Mums still face discrimination at work, says survey
One in four mums who have returned to work say they have been subjected to discrimination, either before or after the birth of their child, according to a new survey.
Researchers found 51 per cent consider that attitudes in the workplace towards them changed when they became pregnant, while two thirds said things had been 'difficult' for them since they returned from maternity leave.
Common complaints included being overlooked for promotion and being forced to watch more junior employees progress faster up the career ladder.
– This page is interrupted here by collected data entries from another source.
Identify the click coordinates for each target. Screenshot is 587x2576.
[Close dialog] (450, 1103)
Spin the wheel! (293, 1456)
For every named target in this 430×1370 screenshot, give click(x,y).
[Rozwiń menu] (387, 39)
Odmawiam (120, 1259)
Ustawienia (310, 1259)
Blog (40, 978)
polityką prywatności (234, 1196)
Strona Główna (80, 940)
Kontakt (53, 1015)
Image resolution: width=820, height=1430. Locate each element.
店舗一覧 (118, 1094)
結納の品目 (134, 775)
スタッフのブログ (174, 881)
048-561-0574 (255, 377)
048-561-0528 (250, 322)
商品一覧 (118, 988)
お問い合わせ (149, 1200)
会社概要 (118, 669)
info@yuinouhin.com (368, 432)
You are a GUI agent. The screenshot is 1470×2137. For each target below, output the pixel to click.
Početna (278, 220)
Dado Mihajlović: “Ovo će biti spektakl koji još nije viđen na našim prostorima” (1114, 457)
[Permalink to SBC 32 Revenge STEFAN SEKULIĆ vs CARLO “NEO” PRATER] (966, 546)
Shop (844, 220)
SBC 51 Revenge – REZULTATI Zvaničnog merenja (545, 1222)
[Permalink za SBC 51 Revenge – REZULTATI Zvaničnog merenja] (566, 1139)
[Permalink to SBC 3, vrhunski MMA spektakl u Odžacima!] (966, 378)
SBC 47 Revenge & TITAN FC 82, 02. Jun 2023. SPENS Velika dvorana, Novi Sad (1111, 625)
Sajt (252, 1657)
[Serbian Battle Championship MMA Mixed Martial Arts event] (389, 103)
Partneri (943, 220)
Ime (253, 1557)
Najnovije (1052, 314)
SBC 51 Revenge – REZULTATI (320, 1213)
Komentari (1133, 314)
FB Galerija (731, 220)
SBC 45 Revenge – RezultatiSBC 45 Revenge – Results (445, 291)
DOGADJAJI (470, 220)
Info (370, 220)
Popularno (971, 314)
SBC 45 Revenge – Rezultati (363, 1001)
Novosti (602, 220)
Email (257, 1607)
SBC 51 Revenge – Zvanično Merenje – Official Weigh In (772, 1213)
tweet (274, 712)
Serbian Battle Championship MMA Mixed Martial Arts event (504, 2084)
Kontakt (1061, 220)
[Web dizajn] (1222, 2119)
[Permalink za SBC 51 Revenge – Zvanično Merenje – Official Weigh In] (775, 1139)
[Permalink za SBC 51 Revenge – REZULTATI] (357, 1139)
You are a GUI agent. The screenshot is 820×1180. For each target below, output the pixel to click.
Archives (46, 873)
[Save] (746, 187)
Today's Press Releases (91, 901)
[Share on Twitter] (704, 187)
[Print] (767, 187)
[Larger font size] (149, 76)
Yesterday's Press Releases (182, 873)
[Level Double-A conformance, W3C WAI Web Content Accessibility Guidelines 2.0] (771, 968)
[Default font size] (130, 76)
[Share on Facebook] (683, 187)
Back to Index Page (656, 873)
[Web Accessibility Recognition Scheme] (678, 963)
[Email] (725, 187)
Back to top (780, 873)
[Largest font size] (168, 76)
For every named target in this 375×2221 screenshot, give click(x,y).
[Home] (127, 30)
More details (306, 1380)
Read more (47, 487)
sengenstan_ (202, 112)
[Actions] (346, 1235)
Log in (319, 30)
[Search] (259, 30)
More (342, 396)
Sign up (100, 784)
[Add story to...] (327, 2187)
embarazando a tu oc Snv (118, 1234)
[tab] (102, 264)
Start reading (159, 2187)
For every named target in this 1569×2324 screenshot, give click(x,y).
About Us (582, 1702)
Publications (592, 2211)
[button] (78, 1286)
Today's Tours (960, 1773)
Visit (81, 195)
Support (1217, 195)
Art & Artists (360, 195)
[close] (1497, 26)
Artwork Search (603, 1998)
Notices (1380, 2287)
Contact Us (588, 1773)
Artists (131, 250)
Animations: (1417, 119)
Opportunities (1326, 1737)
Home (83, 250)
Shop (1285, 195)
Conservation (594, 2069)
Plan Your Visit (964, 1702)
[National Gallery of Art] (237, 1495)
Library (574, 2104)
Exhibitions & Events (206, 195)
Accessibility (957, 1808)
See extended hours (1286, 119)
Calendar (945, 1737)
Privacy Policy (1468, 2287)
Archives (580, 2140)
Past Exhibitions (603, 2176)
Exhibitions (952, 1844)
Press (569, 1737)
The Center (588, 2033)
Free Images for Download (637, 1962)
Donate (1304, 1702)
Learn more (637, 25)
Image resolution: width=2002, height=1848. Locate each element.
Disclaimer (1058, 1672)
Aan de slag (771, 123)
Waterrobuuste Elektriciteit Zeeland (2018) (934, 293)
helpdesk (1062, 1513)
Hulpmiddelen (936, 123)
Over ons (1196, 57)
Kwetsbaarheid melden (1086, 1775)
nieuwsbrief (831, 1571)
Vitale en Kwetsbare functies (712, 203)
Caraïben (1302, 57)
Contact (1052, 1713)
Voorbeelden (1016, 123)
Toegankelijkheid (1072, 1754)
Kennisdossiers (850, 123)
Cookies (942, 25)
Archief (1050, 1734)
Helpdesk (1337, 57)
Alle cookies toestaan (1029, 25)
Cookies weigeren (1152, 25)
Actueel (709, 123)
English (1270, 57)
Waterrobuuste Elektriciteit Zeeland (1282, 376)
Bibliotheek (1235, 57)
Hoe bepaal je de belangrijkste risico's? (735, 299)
Nearly half of working mums felt having children halted their career progression, while a third described rising up the career ladder as a mum `impossible'.
The research of 2,000 mums, commissioned by employment law specialists Slater & Gordon found four in ten mums don't feel they have the support of their bosses.
One quarter of mums felt under pressure to return to work earlier than they wanted to. Feelings of stress, frustration or being left 'out of the loop' were common, while a fifth said they definitely felt less valued having returned to work a mum.
Three in ten felt their bosses saw being a mum as inconvenient, and the same number thought it had played a major part in them missing out on a promotion.
Forty two per cent felt those younger and without children were prioritised in the workplace over themselves.
The most common attitudes mums faced were other workers' frustration at their part-time hours, not being included socially or in business-related matters and a general perception that their role had become just a job rather than a career.
A determined third of mums feel they actually work harder now than they did before their pregnancy.
Under UK law, mums can take action against an employer if they believe they have been discriminated against or treated unfairly in the workplace.